** Information supplied follows **
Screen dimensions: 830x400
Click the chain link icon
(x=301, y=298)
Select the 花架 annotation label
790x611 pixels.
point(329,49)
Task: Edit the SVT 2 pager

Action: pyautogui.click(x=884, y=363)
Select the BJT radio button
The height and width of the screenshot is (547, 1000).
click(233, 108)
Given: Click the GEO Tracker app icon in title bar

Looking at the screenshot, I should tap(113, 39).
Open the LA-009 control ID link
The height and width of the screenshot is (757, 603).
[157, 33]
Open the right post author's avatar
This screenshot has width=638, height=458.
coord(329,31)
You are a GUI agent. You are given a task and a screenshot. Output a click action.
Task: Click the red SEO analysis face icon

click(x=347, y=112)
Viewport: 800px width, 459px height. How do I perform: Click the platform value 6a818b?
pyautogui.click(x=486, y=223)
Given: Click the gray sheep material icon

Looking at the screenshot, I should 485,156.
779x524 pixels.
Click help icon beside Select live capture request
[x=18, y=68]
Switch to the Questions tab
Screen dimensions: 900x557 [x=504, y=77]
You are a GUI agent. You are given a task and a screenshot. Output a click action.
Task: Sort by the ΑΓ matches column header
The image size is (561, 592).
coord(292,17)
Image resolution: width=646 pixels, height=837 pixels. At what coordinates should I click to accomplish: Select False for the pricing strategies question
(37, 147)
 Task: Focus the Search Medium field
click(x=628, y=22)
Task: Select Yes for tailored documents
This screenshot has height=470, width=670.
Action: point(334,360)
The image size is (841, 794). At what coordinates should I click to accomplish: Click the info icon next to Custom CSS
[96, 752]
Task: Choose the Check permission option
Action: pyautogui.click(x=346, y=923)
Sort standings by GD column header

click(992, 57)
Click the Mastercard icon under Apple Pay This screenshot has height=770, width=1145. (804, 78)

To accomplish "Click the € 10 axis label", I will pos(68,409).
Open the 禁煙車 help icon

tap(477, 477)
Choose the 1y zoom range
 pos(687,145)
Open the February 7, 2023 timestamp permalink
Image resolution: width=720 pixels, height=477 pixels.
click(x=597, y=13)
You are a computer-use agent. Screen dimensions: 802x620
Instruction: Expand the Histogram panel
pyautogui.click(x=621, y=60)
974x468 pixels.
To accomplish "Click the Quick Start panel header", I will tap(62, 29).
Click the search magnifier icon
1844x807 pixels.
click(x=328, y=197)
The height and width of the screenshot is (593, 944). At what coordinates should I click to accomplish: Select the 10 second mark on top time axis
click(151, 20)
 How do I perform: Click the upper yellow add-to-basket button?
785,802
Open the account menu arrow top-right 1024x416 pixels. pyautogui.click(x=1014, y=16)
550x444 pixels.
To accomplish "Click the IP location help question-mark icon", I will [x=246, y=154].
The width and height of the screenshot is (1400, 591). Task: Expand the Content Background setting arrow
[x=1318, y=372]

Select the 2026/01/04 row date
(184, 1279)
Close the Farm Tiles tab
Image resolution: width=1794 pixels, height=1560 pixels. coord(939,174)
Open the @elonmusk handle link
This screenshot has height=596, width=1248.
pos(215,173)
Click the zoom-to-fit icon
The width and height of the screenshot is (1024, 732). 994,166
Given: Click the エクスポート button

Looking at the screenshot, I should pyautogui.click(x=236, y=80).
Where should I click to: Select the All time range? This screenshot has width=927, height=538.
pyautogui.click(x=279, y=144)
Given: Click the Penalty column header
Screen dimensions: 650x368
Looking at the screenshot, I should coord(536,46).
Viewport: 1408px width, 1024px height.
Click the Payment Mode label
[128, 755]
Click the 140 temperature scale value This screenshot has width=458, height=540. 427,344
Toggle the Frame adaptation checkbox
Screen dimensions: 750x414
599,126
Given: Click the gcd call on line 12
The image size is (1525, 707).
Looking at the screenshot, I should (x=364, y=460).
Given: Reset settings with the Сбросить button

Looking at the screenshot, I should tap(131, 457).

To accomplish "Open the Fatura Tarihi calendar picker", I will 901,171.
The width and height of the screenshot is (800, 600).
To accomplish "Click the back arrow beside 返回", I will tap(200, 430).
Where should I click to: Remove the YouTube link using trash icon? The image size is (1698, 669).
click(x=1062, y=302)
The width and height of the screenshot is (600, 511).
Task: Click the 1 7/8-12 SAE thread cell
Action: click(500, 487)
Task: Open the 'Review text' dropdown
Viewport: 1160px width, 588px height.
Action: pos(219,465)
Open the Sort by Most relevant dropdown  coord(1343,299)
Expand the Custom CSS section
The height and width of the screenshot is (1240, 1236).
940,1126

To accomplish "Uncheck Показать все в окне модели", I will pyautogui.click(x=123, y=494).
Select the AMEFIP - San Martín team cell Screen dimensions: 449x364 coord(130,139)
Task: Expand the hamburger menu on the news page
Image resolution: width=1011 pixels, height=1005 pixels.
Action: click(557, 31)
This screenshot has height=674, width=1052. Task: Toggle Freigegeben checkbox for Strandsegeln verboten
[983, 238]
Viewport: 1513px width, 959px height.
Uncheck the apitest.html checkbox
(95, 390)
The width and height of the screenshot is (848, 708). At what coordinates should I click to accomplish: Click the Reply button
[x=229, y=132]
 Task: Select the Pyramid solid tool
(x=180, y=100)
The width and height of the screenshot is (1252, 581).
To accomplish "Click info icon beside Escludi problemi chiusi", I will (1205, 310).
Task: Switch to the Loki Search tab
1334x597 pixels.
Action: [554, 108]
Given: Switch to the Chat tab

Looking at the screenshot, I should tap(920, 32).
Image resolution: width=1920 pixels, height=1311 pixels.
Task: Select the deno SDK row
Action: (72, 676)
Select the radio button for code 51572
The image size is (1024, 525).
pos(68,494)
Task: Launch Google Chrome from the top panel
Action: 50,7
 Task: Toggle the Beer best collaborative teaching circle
** End of Information supplied **
Work required ::
Repeat each of the entries exactly as written.

Exercise solution ::
Screen dimensions: 830x400
Click the chain link icon
(x=301, y=298)
Select the 花架 annotation label
790x611 pixels.
point(329,49)
Task: Edit the SVT 2 pager

Action: pyautogui.click(x=884, y=363)
Select the BJT radio button
The height and width of the screenshot is (547, 1000).
click(233, 108)
Given: Click the GEO Tracker app icon in title bar

Looking at the screenshot, I should tap(113, 39).
Open the LA-009 control ID link
The height and width of the screenshot is (757, 603).
[157, 33]
Open the right post author's avatar
This screenshot has width=638, height=458.
coord(329,31)
You are a GUI agent. You are given a task and a screenshot. Output a click action.
Task: Click the red SEO analysis face icon

click(x=347, y=112)
Viewport: 800px width, 459px height. How do I perform: Click the platform value 6a818b?
pyautogui.click(x=486, y=223)
Given: Click the gray sheep material icon

Looking at the screenshot, I should 485,156.
779x524 pixels.
Click help icon beside Select live capture request
[x=18, y=68]
Switch to the Questions tab
Screen dimensions: 900x557 [x=504, y=77]
You are a GUI agent. You are given a task and a screenshot. Output a click action.
Task: Sort by the ΑΓ matches column header
The image size is (561, 592).
coord(292,17)
Image resolution: width=646 pixels, height=837 pixels. At what coordinates should I click to accomplish: Select False for the pricing strategies question
(37, 147)
 Task: Focus the Search Medium field
click(x=628, y=22)
Task: Select Yes for tailored documents
This screenshot has height=470, width=670.
Action: point(334,360)
The image size is (841, 794). At what coordinates should I click to accomplish: Click the info icon next to Custom CSS
[96, 752]
Task: Choose the Check permission option
Action: pyautogui.click(x=346, y=923)
Sort standings by GD column header

click(992, 57)
Click the Mastercard icon under Apple Pay This screenshot has height=770, width=1145. (804, 78)

To accomplish "Click the € 10 axis label", I will pos(68,409).
Open the 禁煙車 help icon

tap(477, 477)
Choose the 1y zoom range
 pos(687,145)
Open the February 7, 2023 timestamp permalink
Image resolution: width=720 pixels, height=477 pixels.
click(x=597, y=13)
You are a computer-use agent. Screen dimensions: 802x620
Instruction: Expand the Histogram panel
pyautogui.click(x=621, y=60)
974x468 pixels.
To accomplish "Click the Quick Start panel header", I will tap(62, 29).
Click the search magnifier icon
1844x807 pixels.
click(x=328, y=197)
The height and width of the screenshot is (593, 944). At what coordinates should I click to accomplish: Select the 10 second mark on top time axis
click(151, 20)
 How do I perform: Click the upper yellow add-to-basket button?
785,802
Open the account menu arrow top-right 1024x416 pixels. pyautogui.click(x=1014, y=16)
550x444 pixels.
To accomplish "Click the IP location help question-mark icon", I will [x=246, y=154].
The width and height of the screenshot is (1400, 591). Task: Expand the Content Background setting arrow
[x=1318, y=372]

Select the 2026/01/04 row date
(184, 1279)
Close the Farm Tiles tab
Image resolution: width=1794 pixels, height=1560 pixels. coord(939,174)
Open the @elonmusk handle link
This screenshot has height=596, width=1248.
pos(215,173)
Click the zoom-to-fit icon
The width and height of the screenshot is (1024, 732). 994,166
Given: Click the エクスポート button

Looking at the screenshot, I should pyautogui.click(x=236, y=80).
Where should I click to: Select the All time range? This screenshot has width=927, height=538.
pyautogui.click(x=279, y=144)
Given: Click the Penalty column header
Screen dimensions: 650x368
Looking at the screenshot, I should coord(536,46).
Viewport: 1408px width, 1024px height.
Click the Payment Mode label
[128, 755]
Click the 140 temperature scale value This screenshot has width=458, height=540. 427,344
Toggle the Frame adaptation checkbox
Screen dimensions: 750x414
599,126
Given: Click the gcd call on line 12
The image size is (1525, 707).
Looking at the screenshot, I should (x=364, y=460).
Given: Reset settings with the Сбросить button

Looking at the screenshot, I should tap(131, 457).

To accomplish "Open the Fatura Tarihi calendar picker", I will 901,171.
The width and height of the screenshot is (800, 600).
To accomplish "Click the back arrow beside 返回", I will tap(200, 430).
Where should I click to: Remove the YouTube link using trash icon? The image size is (1698, 669).
click(x=1062, y=302)
The width and height of the screenshot is (600, 511).
Task: Click the 1 7/8-12 SAE thread cell
Action: click(500, 487)
Task: Open the 'Review text' dropdown
Viewport: 1160px width, 588px height.
Action: pos(219,465)
Open the Sort by Most relevant dropdown  coord(1343,299)
Expand the Custom CSS section
The height and width of the screenshot is (1240, 1236).
940,1126

To accomplish "Uncheck Показать все в окне модели", I will pyautogui.click(x=123, y=494).
Select the AMEFIP - San Martín team cell Screen dimensions: 449x364 coord(130,139)
Task: Expand the hamburger menu on the news page
Image resolution: width=1011 pixels, height=1005 pixels.
Action: click(557, 31)
This screenshot has height=674, width=1052. Task: Toggle Freigegeben checkbox for Strandsegeln verboten
[983, 238]
Viewport: 1513px width, 959px height.
Uncheck the apitest.html checkbox
(95, 390)
The width and height of the screenshot is (848, 708). At what coordinates should I click to accomplish: Click the Reply button
[x=229, y=132]
 Task: Select the Pyramid solid tool
(x=180, y=100)
The width and height of the screenshot is (1252, 581).
To accomplish "Click info icon beside Escludi problemi chiusi", I will (1205, 310).
Task: Switch to the Loki Search tab
1334x597 pixels.
Action: [554, 108]
Given: Switch to the Chat tab

Looking at the screenshot, I should tap(920, 32).
Image resolution: width=1920 pixels, height=1311 pixels.
Task: Select the deno SDK row
Action: (72, 676)
Select the radio button for code 51572
The image size is (1024, 525).
pos(68,494)
Task: Launch Google Chrome from the top panel
Action: 50,7
 Task: Toggle the Beer best collaborative teaching circle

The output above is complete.